** Your objective **
Print out the complete set of records below, exactly as they read.

[Information provided — start]

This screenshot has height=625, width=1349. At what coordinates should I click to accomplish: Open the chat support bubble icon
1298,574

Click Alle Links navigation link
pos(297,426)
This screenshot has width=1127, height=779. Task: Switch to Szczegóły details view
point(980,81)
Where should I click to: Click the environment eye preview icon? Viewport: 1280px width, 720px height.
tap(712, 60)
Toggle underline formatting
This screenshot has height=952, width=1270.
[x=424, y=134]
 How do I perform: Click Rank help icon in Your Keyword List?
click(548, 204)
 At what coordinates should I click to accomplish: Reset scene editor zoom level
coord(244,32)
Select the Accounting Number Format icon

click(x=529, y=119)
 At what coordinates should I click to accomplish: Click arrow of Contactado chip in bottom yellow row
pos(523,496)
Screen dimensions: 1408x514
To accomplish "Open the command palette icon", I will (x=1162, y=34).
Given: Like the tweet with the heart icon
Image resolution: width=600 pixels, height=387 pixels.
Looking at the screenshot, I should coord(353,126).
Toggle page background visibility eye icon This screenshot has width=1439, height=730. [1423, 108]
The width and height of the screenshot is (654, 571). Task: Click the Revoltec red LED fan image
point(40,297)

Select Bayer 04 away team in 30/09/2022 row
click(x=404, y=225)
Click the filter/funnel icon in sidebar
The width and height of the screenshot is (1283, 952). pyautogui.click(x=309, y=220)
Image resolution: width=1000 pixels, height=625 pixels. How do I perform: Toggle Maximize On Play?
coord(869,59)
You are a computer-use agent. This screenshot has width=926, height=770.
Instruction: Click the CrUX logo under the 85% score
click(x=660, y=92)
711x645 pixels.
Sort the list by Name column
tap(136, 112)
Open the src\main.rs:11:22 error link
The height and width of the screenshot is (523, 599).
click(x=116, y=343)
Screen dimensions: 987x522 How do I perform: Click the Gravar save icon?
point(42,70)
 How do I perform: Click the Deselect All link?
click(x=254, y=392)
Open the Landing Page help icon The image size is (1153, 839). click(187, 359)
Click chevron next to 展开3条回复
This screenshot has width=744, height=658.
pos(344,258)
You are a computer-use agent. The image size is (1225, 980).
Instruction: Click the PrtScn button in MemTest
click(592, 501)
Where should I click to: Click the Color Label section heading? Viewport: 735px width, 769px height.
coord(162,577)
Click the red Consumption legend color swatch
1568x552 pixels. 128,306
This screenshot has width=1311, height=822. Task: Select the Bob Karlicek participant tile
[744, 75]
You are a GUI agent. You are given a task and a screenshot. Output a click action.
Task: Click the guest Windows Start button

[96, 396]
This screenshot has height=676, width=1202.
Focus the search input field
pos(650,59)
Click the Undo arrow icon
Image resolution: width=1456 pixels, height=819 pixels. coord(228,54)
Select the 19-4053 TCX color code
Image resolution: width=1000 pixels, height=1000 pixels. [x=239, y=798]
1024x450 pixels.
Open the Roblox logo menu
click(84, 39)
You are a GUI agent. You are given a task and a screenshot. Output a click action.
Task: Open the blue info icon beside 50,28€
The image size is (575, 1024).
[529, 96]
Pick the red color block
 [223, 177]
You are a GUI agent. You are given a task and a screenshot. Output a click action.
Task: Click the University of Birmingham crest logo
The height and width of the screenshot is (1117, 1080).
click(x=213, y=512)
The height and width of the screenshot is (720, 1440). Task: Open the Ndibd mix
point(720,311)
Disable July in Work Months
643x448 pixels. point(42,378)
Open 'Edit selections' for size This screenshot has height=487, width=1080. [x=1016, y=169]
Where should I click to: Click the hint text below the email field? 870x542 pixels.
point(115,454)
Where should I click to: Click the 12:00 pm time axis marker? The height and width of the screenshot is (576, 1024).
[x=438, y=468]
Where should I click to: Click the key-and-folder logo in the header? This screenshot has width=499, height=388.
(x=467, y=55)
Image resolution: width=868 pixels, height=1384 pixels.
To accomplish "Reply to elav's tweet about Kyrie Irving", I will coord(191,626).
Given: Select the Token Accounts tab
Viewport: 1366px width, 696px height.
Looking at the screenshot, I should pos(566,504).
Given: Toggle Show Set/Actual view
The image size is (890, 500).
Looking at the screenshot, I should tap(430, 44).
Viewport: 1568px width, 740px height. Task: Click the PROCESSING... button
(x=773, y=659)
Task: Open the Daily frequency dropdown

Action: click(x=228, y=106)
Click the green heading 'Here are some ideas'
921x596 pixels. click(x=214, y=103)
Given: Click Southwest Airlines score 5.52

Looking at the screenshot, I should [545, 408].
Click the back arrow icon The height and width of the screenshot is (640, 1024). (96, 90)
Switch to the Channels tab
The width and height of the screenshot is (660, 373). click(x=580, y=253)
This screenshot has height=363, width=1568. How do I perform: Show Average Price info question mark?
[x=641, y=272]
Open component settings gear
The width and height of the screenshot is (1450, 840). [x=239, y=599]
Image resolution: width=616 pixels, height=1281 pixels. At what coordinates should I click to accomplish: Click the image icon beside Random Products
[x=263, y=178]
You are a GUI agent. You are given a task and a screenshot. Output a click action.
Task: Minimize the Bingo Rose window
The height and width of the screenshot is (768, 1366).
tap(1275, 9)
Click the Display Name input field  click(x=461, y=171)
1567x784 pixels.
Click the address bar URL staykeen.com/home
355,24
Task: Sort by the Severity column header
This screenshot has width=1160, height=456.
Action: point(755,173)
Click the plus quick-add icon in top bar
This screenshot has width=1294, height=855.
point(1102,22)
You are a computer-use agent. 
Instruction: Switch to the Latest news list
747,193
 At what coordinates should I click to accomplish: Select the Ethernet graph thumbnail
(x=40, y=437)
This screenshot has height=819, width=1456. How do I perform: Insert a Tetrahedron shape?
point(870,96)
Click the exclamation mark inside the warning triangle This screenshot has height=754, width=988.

[Information provided — finish]

** Result of this exercise **
This screenshot has height=625, width=1349. At what coordinates should I click to accomplish: Open the chat support bubble icon
1298,574

Click Alle Links navigation link
pos(297,426)
This screenshot has width=1127, height=779. Task: Switch to Szczegóły details view
point(980,81)
Where should I click to: Click the environment eye preview icon? Viewport: 1280px width, 720px height.
tap(712, 60)
Toggle underline formatting
This screenshot has height=952, width=1270.
[x=424, y=134]
 How do I perform: Click Rank help icon in Your Keyword List?
click(548, 204)
 At what coordinates should I click to accomplish: Reset scene editor zoom level
coord(244,32)
Select the Accounting Number Format icon

click(x=529, y=119)
 At what coordinates should I click to accomplish: Click arrow of Contactado chip in bottom yellow row
pos(523,496)
Screen dimensions: 1408x514
To accomplish "Open the command palette icon", I will (x=1162, y=34).
Given: Like the tweet with the heart icon
Image resolution: width=600 pixels, height=387 pixels.
Looking at the screenshot, I should coord(353,126).
Toggle page background visibility eye icon This screenshot has width=1439, height=730. [1423, 108]
The width and height of the screenshot is (654, 571). Task: Click the Revoltec red LED fan image
point(40,297)

Select Bayer 04 away team in 30/09/2022 row
click(x=404, y=225)
Click the filter/funnel icon in sidebar
The width and height of the screenshot is (1283, 952). pyautogui.click(x=309, y=220)
Image resolution: width=1000 pixels, height=625 pixels. How do I perform: Toggle Maximize On Play?
coord(869,59)
You are a computer-use agent. This screenshot has width=926, height=770.
Instruction: Click the CrUX logo under the 85% score
click(x=660, y=92)
711x645 pixels.
Sort the list by Name column
tap(136, 112)
Open the src\main.rs:11:22 error link
The height and width of the screenshot is (523, 599).
click(x=116, y=343)
Screen dimensions: 987x522 How do I perform: Click the Gravar save icon?
point(42,70)
 How do I perform: Click the Deselect All link?
click(x=254, y=392)
Open the Landing Page help icon The image size is (1153, 839). click(187, 359)
Click chevron next to 展开3条回复
This screenshot has width=744, height=658.
pos(344,258)
You are a computer-use agent. The image size is (1225, 980).
Instruction: Click the PrtScn button in MemTest
click(592, 501)
Where should I click to: Click the Color Label section heading? Viewport: 735px width, 769px height.
coord(162,577)
Click the red Consumption legend color swatch
1568x552 pixels. 128,306
This screenshot has width=1311, height=822. Task: Select the Bob Karlicek participant tile
[744, 75]
You are a GUI agent. You are given a task and a screenshot. Output a click action.
Task: Click the guest Windows Start button

[96, 396]
This screenshot has height=676, width=1202.
Focus the search input field
pos(650,59)
Click the Undo arrow icon
Image resolution: width=1456 pixels, height=819 pixels. coord(228,54)
Select the 19-4053 TCX color code
Image resolution: width=1000 pixels, height=1000 pixels. [x=239, y=798]
1024x450 pixels.
Open the Roblox logo menu
click(84, 39)
You are a GUI agent. You are given a task and a screenshot. Output a click action.
Task: Open the blue info icon beside 50,28€
The image size is (575, 1024).
[529, 96]
Pick the red color block
 [223, 177]
You are a GUI agent. You are given a task and a screenshot. Output a click action.
Task: Click the University of Birmingham crest logo
The height and width of the screenshot is (1117, 1080).
click(x=213, y=512)
The height and width of the screenshot is (720, 1440). Task: Open the Ndibd mix
point(720,311)
Disable July in Work Months
643x448 pixels. point(42,378)
Open 'Edit selections' for size This screenshot has height=487, width=1080. [x=1016, y=169]
Where should I click to: Click the hint text below the email field? 870x542 pixels.
point(115,454)
Where should I click to: Click the 12:00 pm time axis marker? The height and width of the screenshot is (576, 1024).
[x=438, y=468]
Where should I click to: Click the key-and-folder logo in the header? This screenshot has width=499, height=388.
(x=467, y=55)
Image resolution: width=868 pixels, height=1384 pixels.
To accomplish "Reply to elav's tweet about Kyrie Irving", I will coord(191,626).
Given: Select the Token Accounts tab
Viewport: 1366px width, 696px height.
Looking at the screenshot, I should pos(566,504).
Given: Toggle Show Set/Actual view
The image size is (890, 500).
Looking at the screenshot, I should tap(430, 44).
Viewport: 1568px width, 740px height. Task: Click the PROCESSING... button
(x=773, y=659)
Task: Open the Daily frequency dropdown

Action: click(x=228, y=106)
Click the green heading 'Here are some ideas'
921x596 pixels. click(x=214, y=103)
Given: Click Southwest Airlines score 5.52

Looking at the screenshot, I should [545, 408].
Click the back arrow icon The height and width of the screenshot is (640, 1024). (96, 90)
Switch to the Channels tab
The width and height of the screenshot is (660, 373). click(x=580, y=253)
This screenshot has height=363, width=1568. How do I perform: Show Average Price info question mark?
[x=641, y=272]
Open component settings gear
The width and height of the screenshot is (1450, 840). [x=239, y=599]
Image resolution: width=616 pixels, height=1281 pixels. At what coordinates should I click to accomplish: Click the image icon beside Random Products
[x=263, y=178]
You are a GUI agent. You are given a task and a screenshot. Output a click action.
Task: Minimize the Bingo Rose window
The height and width of the screenshot is (768, 1366).
tap(1275, 9)
Click the Display Name input field  click(x=461, y=171)
1567x784 pixels.
Click the address bar URL staykeen.com/home
355,24
Task: Sort by the Severity column header
This screenshot has width=1160, height=456.
Action: point(755,173)
Click the plus quick-add icon in top bar
This screenshot has width=1294, height=855.
point(1102,22)
You are a computer-use agent. 
Instruction: Switch to the Latest news list
747,193
 At what coordinates should I click to accomplish: Select the Ethernet graph thumbnail
(x=40, y=437)
This screenshot has height=819, width=1456. How do I perform: Insert a Tetrahedron shape?
point(870,96)
Click the exclamation mark inside the warning triangle This screenshot has height=754, width=988.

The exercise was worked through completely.